WILL ROB HOWLEY'S BOLD SELECTION BE REWARDED IN TERMS OF PERFORMANCE?
Howley, Wales' head coach this season while Warren Gatland prepares for the British and Irish Lions tour to New Zealand next summer, has responded ruthlessly following the Wallabies debacle by making six changes for Argentina's Principality Stadium visit, including dropping 84 times-capped centre Jamie Roberts. With the likes of Sam Warburton and Alun Wyn Jones restored to the pack and game-breaker Liam Williams featuring on the wing, Wales should be considerably better than they were six days ago. While Howley and his coaching team have also been in the firing line this week, it is now down to the players. They have to deliver a performance.

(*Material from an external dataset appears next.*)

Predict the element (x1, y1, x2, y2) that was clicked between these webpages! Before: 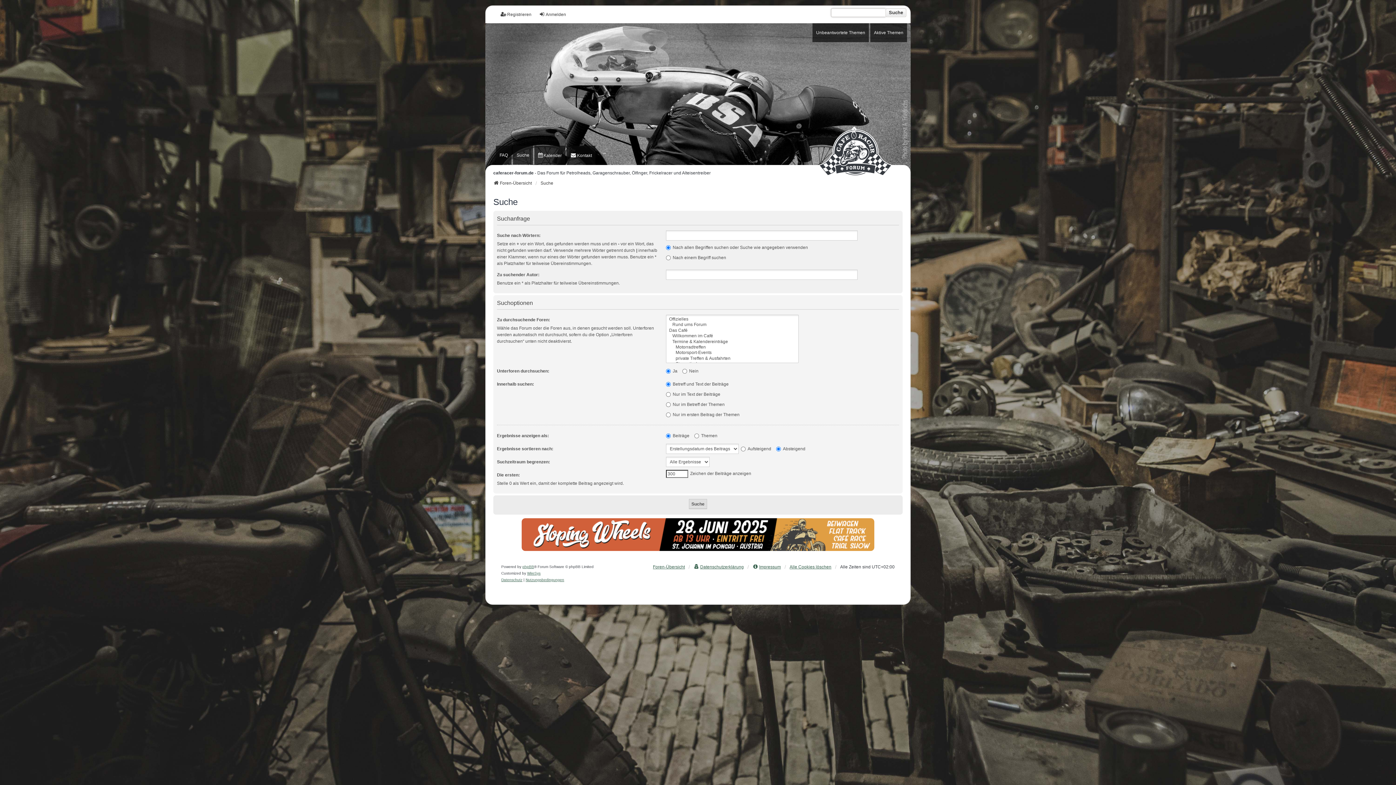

WALES' PASSIONATE SUPPORTERS NEED SOMETHING TO CHEER
The Principality Stadium atmosphere was flat from an early stage last Saturday as Australia tore into Wales. An attendance of just under 56,000 was the best part of 18,000 below capacity, and it has been speculated that ticket sales might struggle to hit 50,000 this weekend. The Wales football team also play on Saturday - against World Cup qualifying opponents Serbia just over a mile down the road at Cardiff City Stadium, albeit after the rugby has finished - but Wales' woeful display six days ago did little to instil public confidence. Having not won since RBS 6 Nations opponents Italy were crushed in March, a top-drawer display and result is long overdue.

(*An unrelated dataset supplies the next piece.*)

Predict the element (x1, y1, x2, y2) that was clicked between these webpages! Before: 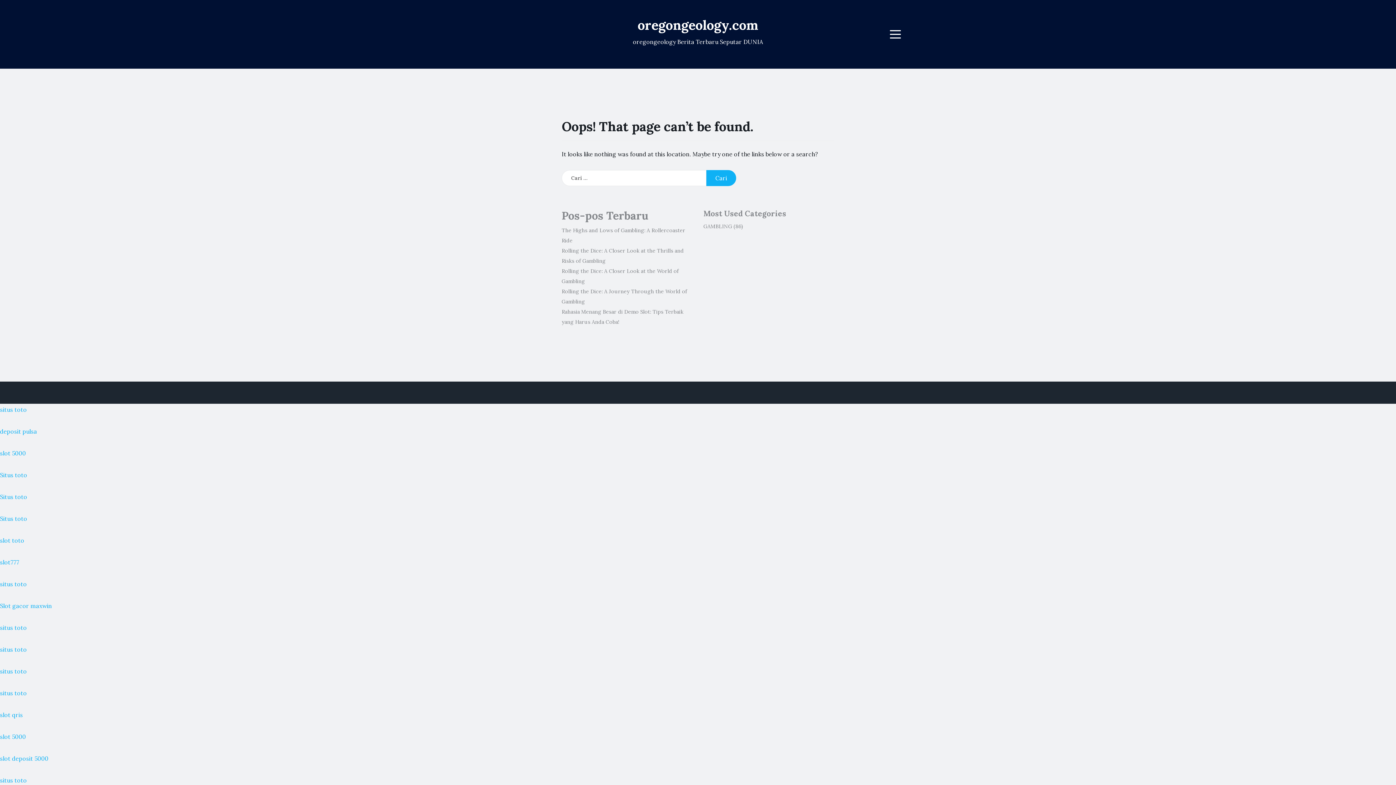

ARGENTINA ARE NO LONGER JUST ABOUT 'GRUNT AND GRIND' FORWARDS
The Pumas' reputation used to be one of a juggernaut pack that more often than not ran over opponents, but there is now far more to Argentina's game. Substance has been complemented by style, with their offloading ability and preference for moving possession wide greatly enhancing their try-scoring ability. Half-backs Nicolas Sanchez and Martin Landajo are masters of mixing and matching Argentina's game, and there is no doubt that the Pumas possess an ability to hurt Wales. Recent history - Wales have beaten Argentina in four of the countries' last five meetings - suggests a home win, but any hefty wager on such an outcome appears foolish.